# Skeeter Pee as a mead?



## BernardSmith (Oct 25, 2017)

Has anyone on the forum ever tried to make an SP using honey in place of sugar? I am thinking of making a bochet version of SP (that involves cooking the honey to caramelize it ) but I ask because in my opinion not every wine can be transformed into a mead. For example, the character of my elderflower wine changes but not for the better when I have used clover honey as the sugar source. That said, my plan is to try this but if anyone has already made a batch of a mead version I would love to hear your thoughts.
Thanks.


----------



## AkTom (Oct 26, 2017)

I've made 3 berry dragons blood, and a 3 berry mead. They taste almost identical. Other than that, I have nothing to add. 
Vint and maze on.


----------



## BernardSmith (Oct 26, 2017)

Hmmm ... Thanks AkTom. But should they not taste differently? The flavors of the honey - should they not be somewhat evident in a mead? If the berry flavors hide the honey then I am not sure what the value is of using far more expensive honey as the source of sugar...


----------



## AkTom (Oct 27, 2017)

I can't tell the difference. Or at at least it's a very subtle difference. Probably won't do that berry mead again.


----------



## Jericurl (Oct 29, 2017)

I do it with Dragon's Blood. We can tell the difference and prefer it over using regular sugar.

I've not done it with skeeter pee but I would think lemon and honey would pair nicely.


----------



## BernardSmith (Oct 29, 2017)

Jericurl said:


> ... I would think lemon and honey would pair nicely.



That was my thinking. And I was thinking of adding some lemon zest and backsweetening with orange blossom...


----------



## Jericurl (Oct 29, 2017)

Oh that sounds downright heavenly. If you can get your hands on some orange blossom water, I'd imagine a little bit of that added at the finish would be pretty nice as well


----------



## BernardSmith (Oct 29, 2017)

I have rose water ... not sure I have ever come across orange blossom water. Will check this out. (side bar: I have just racked micro quantities of honeysuckle mead and apple blossom mead and harvested the lees which I plan to use to inoculate the must for this batch. Cannot start this project until the beginning of next week (Nov 6 ) earliest but am chaffing at the bit to begin this. My plan is to add the lemon juice to the secondary rather than try to have this acidity and the sorbates present themselves as a challenge from the moment I pitch the yeast.


----------



## Jericurl (Nov 9, 2017)

BernardSmith said:


> I have rose water ... not sure I have ever come across orange blossom water. Will check this out. (side bar: I have just racked micro quantities of honeysuckle mead and apple blossom mead and harvested the lees which I plan to use to inoculate the must for this batch. Cannot start this project until the beginning of next week (Nov 6 ) earliest but am chaffing at the bit to begin this. My plan is to add the lemon juice to the secondary rather than try to have this acidity and the sorbates present themselves as a challenge from the moment I pitch the yeast.
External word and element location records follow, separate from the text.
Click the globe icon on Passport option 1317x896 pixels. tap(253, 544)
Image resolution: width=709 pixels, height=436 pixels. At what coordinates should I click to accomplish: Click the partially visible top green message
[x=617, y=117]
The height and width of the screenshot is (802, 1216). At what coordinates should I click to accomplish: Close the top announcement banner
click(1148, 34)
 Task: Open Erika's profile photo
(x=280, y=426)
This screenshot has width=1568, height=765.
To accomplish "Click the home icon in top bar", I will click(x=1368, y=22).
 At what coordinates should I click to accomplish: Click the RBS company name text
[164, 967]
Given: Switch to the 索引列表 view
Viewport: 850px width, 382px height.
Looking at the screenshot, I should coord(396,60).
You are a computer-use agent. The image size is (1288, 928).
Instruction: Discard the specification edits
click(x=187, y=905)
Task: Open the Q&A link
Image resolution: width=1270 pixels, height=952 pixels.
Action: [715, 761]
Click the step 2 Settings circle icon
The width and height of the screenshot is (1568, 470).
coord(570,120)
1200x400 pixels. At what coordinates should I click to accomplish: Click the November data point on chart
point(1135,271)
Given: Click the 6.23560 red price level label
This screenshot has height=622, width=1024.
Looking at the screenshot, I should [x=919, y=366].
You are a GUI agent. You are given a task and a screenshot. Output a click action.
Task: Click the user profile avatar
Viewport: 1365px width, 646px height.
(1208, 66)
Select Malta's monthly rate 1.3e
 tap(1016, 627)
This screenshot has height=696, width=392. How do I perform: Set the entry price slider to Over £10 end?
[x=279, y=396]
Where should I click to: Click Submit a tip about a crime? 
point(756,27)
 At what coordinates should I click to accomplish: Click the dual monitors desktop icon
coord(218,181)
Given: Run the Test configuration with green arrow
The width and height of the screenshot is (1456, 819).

Did you ever get this started?
I'm curious to see how it turns out. I think it would be an excellent candidate for a short mead in the spring/summer.

Also, here is a link to the orange blossom water I use.

https://www.olivenation.com/orange-flower-water-by-malandel-french.html

I love Olive Nation so, so much.


----------



## BernardSmith (Nov 9, 2017)

Have assembled the ingredients. Having flooring put in and there has been too much hubbub around the house at the moment. Hope (HOPE) to begin this on Sunday. Thirty- 45 minutes cooking the honey, then all set to go. I am thinking D254 yeast (just got some from Morewine (The only source I think that sells the yeast in packs for 1-5 gallon batches). My plan is to add the lemon juice to the secondary and so not worry about the fact that it is full of sorbates. Aiming for a mead with an ABV of about 11% (2.5 lbs of honey). Intend to back sweeten with either some orange blossom honey or some leatherwood honey I have (I think it's leatherwood. Not at home at the moment and my memory is fuzzy) . Will post updates from time to time.


----------